Diario dal Niger
di Catia dos Santos (26 anni)
agosto 2008
Niamey, Niger, la mia prima esperienza di cooperazione, la prima volta nel Continente, nella terra ferma almeno. Un viaggio tanto agognato, un ritorno alla terra madre follemente animato dalla speranza di sentirmi a casa, vedere, conoscere e decidere. Il primo impatto è quello dei colori familiari: la terra rossa del Sahel, sabbiosa o argillosa, sormontata da qualche arbusto che ripara dal caldo bianco del sole. E’ la stagione delle piogge che portano con sé una ventata d’aria fresca, un sollievo per le elevate temperature ma che allo stesso tempo rendono le strade non asfaltate impraticabili.

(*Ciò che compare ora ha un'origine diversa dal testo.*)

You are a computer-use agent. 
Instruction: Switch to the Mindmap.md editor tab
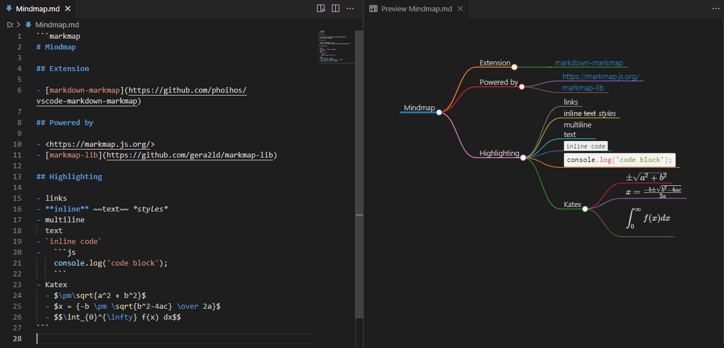click(37, 9)
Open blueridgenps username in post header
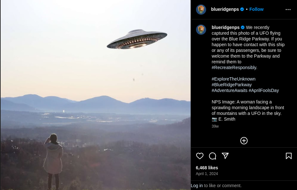The width and height of the screenshot is (297, 190). click(x=225, y=9)
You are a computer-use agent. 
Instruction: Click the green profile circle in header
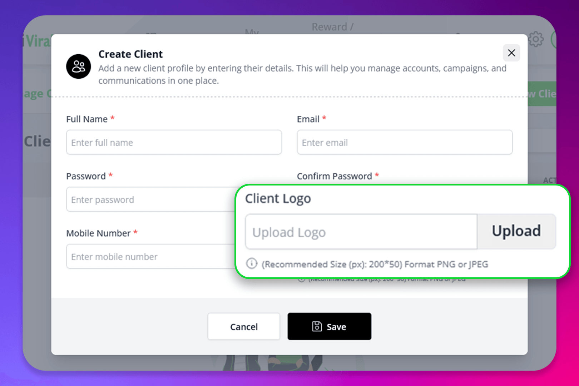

La prima cosa che si nota delle persone è la prontezza che hanno nell’offrire diversi servizi: dal trasporto delle valigie, all’apertura dello sportello, dalla vendita di carte telefoniche alla diretta richiesta, gentile ma insistente, di qualche spiccio da inviare al villaggio che in questo periodo dell’anno è bloccato dall’attesa del raccolto. Mi è familiare la timidezza con cui inizialmente ti accolgono i Nigerini, ma altrettanto familiare la disponibilità che dimostrano poco dopo nel cercare di metterti a tuo agio. Non è caldo solo il clima, ma lo sono anche i contatti umani. Le persone sono vicine senza toccarsi fisicamente, soprattutto uomini e donne non imparentati come prevede il codice di comportamento islamico, e condividono quello che hanno, che sia un frutto o un bicchierino di the. La cerimonia del the si apre al mattino con una piccola teiera e 4 bicchierini di vetro che vengono passati da persona a persona e trasportano nel corso della giornata un infuso di intensità sempre decrescente. I richiami del Marabou echeggiano durante tutta la giornata intonando versi del Corano anche al di fuori delle 5 preghiere canoniche e sono lanciati dagli altoparlanti installati all’esterno di ogni moschea e dalle radio sempre accese.
Le strade sono piene dei colori sgargianti degli abiti tradizionali Hausa, Zerma, Peul e dei colori pastello dei Tuareg (crema, celeste, rosa; il blu tipico è meno diffuso), interrotti da qualche jeans e maglietta aderenti. La vita è animata fin dalle prime ore del mattino: ovunque bambini che giocano, donne che preparano la colazione da vendere ai viandanti, uomini e donne in sella a biciclette e motociclette spesso rumorose, fuoristrada di qualche nigerino possidente e del personale straniero, taxi che sostituiscono i bus. L’uso del clacson è obbligatorio per chi vuole evitare di colpire pedoni che attraversano improvvisamente o motociclette che di sovente tagliano la strada, ma a volte è un segnale della precedenza: chi suona per primo passa.
Ai bordi della strada venditori di ortaggi e frutta , piccoli alimentari, Nescafé bar, negozi di telefonia, parrucchieri, filiali delle banche e giganteschi cartelloni della cooperazione internazionale primeggiano. Ai semafori ragazzi o bambini propongono le schede telefoniche, i fazzoletti o accompagnano un anziano non vedente. Quasi ogni crocevia è segnato da una caserma militare il cui numero identificativo è usato anche per designare i diversi quartieri.
E’ un posto calmo ma animato, silenzioso ma vociferante, ricco di visi sorridenti e manine pronte a muoversi in un ciao timido espresso principalmente in Zerma, Hausa e Francese.
No, non sono a casa mia, ma in quella dei vicini e sono contenta perchè avrò modo di conoscerli nell’arco di questi quattro mesi e rimuovere nel bene e nel male pregiudizi romantici o luoghi comuni fastidiosi che necessariamente accompagnano chi non vive la realtà dei Paesi africani ma l’immagine che di essi ne trasmettono membri della Diaspora, studiosi e mass media.